Text and element pointing records:

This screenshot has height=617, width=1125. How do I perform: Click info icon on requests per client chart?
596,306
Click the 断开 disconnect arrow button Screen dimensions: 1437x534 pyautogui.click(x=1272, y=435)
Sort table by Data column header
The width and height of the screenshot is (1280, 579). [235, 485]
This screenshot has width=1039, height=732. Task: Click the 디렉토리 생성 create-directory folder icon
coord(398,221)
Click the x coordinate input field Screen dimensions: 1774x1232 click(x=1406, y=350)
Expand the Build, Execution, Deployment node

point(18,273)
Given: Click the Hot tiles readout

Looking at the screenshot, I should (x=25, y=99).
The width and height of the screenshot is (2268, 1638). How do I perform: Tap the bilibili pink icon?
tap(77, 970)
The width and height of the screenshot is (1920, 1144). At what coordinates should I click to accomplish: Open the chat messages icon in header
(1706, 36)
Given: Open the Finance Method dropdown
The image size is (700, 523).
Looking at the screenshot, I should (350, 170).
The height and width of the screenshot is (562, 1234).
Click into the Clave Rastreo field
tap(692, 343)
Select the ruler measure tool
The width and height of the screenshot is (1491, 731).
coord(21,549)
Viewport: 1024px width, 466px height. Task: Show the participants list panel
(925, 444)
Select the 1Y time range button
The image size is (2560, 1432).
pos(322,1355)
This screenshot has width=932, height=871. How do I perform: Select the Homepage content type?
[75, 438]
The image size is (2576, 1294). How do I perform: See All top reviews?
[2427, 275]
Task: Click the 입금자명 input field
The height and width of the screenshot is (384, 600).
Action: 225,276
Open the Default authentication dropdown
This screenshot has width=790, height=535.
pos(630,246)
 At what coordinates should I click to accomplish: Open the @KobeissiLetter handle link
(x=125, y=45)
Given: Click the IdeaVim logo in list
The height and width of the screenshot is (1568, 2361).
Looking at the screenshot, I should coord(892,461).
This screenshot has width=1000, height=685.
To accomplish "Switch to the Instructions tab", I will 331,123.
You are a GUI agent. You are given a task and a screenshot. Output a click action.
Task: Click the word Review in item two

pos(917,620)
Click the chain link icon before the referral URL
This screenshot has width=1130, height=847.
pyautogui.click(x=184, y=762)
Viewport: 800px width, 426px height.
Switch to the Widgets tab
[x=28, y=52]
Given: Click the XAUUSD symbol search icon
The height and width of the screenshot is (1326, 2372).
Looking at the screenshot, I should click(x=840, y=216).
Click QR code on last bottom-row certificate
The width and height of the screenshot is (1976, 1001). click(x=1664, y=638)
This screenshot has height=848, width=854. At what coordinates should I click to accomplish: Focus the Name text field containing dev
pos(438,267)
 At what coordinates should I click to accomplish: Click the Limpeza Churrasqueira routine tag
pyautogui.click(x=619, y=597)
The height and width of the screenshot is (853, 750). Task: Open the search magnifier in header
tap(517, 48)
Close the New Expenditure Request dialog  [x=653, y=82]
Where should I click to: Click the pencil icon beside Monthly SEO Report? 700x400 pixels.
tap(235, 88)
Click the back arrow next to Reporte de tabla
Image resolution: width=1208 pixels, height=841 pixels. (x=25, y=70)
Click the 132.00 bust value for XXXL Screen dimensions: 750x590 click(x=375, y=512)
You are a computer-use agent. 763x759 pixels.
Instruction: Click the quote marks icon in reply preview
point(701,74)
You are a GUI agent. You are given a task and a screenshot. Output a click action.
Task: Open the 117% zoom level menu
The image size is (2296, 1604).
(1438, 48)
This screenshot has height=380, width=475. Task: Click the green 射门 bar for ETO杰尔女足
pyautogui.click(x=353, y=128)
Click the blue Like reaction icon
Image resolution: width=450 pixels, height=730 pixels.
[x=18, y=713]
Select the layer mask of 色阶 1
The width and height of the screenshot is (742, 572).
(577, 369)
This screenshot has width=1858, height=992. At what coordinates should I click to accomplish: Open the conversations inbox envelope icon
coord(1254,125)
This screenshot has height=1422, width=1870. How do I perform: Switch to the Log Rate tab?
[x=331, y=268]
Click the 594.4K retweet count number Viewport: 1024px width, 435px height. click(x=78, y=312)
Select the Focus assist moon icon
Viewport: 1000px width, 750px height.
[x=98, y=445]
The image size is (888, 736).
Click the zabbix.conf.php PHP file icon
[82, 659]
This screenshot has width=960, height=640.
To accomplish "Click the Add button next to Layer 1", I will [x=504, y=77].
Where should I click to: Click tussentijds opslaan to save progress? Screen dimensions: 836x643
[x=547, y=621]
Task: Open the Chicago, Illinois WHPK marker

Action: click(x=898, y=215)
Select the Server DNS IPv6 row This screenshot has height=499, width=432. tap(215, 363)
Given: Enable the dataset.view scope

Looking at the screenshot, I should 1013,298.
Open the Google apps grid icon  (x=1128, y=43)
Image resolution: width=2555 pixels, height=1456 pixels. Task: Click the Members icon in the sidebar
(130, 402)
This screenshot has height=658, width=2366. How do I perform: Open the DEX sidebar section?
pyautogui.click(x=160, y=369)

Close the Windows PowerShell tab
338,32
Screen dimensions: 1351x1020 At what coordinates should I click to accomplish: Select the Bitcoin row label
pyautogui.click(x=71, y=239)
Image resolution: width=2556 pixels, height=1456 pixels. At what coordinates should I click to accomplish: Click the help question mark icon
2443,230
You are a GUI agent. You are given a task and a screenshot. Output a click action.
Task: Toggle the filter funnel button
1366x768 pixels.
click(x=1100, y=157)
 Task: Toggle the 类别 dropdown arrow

= STATED GOAL =
Please copy all of the records above line for line, with no changes.

= IN RESPONSE =
This screenshot has height=617, width=1125. How do I perform: Click info icon on requests per client chart?
596,306
Click the 断开 disconnect arrow button Screen dimensions: 1437x534 pyautogui.click(x=1272, y=435)
Sort table by Data column header
The width and height of the screenshot is (1280, 579). [235, 485]
This screenshot has width=1039, height=732. Task: Click the 디렉토리 생성 create-directory folder icon
coord(398,221)
Click the x coordinate input field Screen dimensions: 1774x1232 click(x=1406, y=350)
Expand the Build, Execution, Deployment node

point(18,273)
Given: Click the Hot tiles readout

Looking at the screenshot, I should (x=25, y=99).
The width and height of the screenshot is (2268, 1638). How do I perform: Tap the bilibili pink icon?
tap(77, 970)
The width and height of the screenshot is (1920, 1144). At what coordinates should I click to accomplish: Open the chat messages icon in header
(1706, 36)
Given: Open the Finance Method dropdown
The image size is (700, 523).
Looking at the screenshot, I should (350, 170).
The height and width of the screenshot is (562, 1234).
Click into the Clave Rastreo field
tap(692, 343)
Select the ruler measure tool
The width and height of the screenshot is (1491, 731).
coord(21,549)
Viewport: 1024px width, 466px height. Task: Show the participants list panel
(925, 444)
Select the 1Y time range button
The image size is (2560, 1432).
pos(322,1355)
This screenshot has width=932, height=871. How do I perform: Select the Homepage content type?
[75, 438]
The image size is (2576, 1294). How do I perform: See All top reviews?
[2427, 275]
Task: Click the 입금자명 input field
The height and width of the screenshot is (384, 600).
Action: 225,276
Open the Default authentication dropdown
This screenshot has width=790, height=535.
pos(630,246)
 At what coordinates should I click to accomplish: Open the @KobeissiLetter handle link
(x=125, y=45)
Given: Click the IdeaVim logo in list
The height and width of the screenshot is (1568, 2361).
Looking at the screenshot, I should coord(892,461).
This screenshot has width=1000, height=685.
To accomplish "Switch to the Instructions tab", I will 331,123.
You are a GUI agent. You are given a task and a screenshot. Output a click action.
Task: Click the word Review in item two

pos(917,620)
Click the chain link icon before the referral URL
This screenshot has width=1130, height=847.
pyautogui.click(x=184, y=762)
Viewport: 800px width, 426px height.
Switch to the Widgets tab
[x=28, y=52]
Given: Click the XAUUSD symbol search icon
The height and width of the screenshot is (1326, 2372).
Looking at the screenshot, I should click(x=840, y=216).
Click QR code on last bottom-row certificate
The width and height of the screenshot is (1976, 1001). click(x=1664, y=638)
This screenshot has height=848, width=854. At what coordinates should I click to accomplish: Focus the Name text field containing dev
pos(438,267)
 At what coordinates should I click to accomplish: Click the Limpeza Churrasqueira routine tag
pyautogui.click(x=619, y=597)
The height and width of the screenshot is (853, 750). Task: Open the search magnifier in header
tap(517, 48)
Close the New Expenditure Request dialog  [x=653, y=82]
Where should I click to: Click the pencil icon beside Monthly SEO Report? 700x400 pixels.
tap(235, 88)
Click the back arrow next to Reporte de tabla
Image resolution: width=1208 pixels, height=841 pixels. (x=25, y=70)
Click the 132.00 bust value for XXXL Screen dimensions: 750x590 click(x=375, y=512)
You are a computer-use agent. 763x759 pixels.
Instruction: Click the quote marks icon in reply preview
point(701,74)
You are a GUI agent. You are given a task and a screenshot. Output a click action.
Task: Open the 117% zoom level menu
The image size is (2296, 1604).
(1438, 48)
This screenshot has height=380, width=475. Task: Click the green 射门 bar for ETO杰尔女足
pyautogui.click(x=353, y=128)
Click the blue Like reaction icon
Image resolution: width=450 pixels, height=730 pixels.
[x=18, y=713]
Select the layer mask of 色阶 1
The width and height of the screenshot is (742, 572).
(577, 369)
This screenshot has width=1858, height=992. At what coordinates should I click to accomplish: Open the conversations inbox envelope icon
coord(1254,125)
This screenshot has height=1422, width=1870. How do I perform: Switch to the Log Rate tab?
[x=331, y=268]
Click the 594.4K retweet count number Viewport: 1024px width, 435px height. click(x=78, y=312)
Select the Focus assist moon icon
Viewport: 1000px width, 750px height.
[x=98, y=445]
The image size is (888, 736).
Click the zabbix.conf.php PHP file icon
[82, 659]
This screenshot has width=960, height=640.
To accomplish "Click the Add button next to Layer 1", I will [x=504, y=77].
Where should I click to: Click tussentijds opslaan to save progress? Screen dimensions: 836x643
[x=547, y=621]
Task: Open the Chicago, Illinois WHPK marker

Action: click(x=898, y=215)
Select the Server DNS IPv6 row This screenshot has height=499, width=432. tap(215, 363)
Given: Enable the dataset.view scope

Looking at the screenshot, I should 1013,298.
Open the Google apps grid icon  (x=1128, y=43)
Image resolution: width=2555 pixels, height=1456 pixels. Task: Click the Members icon in the sidebar
(130, 402)
This screenshot has height=658, width=2366. How do I perform: Open the DEX sidebar section?
pyautogui.click(x=160, y=369)

Close the Windows PowerShell tab
338,32
Screen dimensions: 1351x1020 At what coordinates should I click to accomplish: Select the Bitcoin row label
pyautogui.click(x=71, y=239)
Image resolution: width=2556 pixels, height=1456 pixels. At what coordinates should I click to accomplish: Click the help question mark icon
2443,230
You are a GUI agent. You are given a task and a screenshot. Output a click action.
Task: Toggle the filter funnel button
1366x768 pixels.
click(x=1100, y=157)
 Task: Toggle the 类别 dropdown arrow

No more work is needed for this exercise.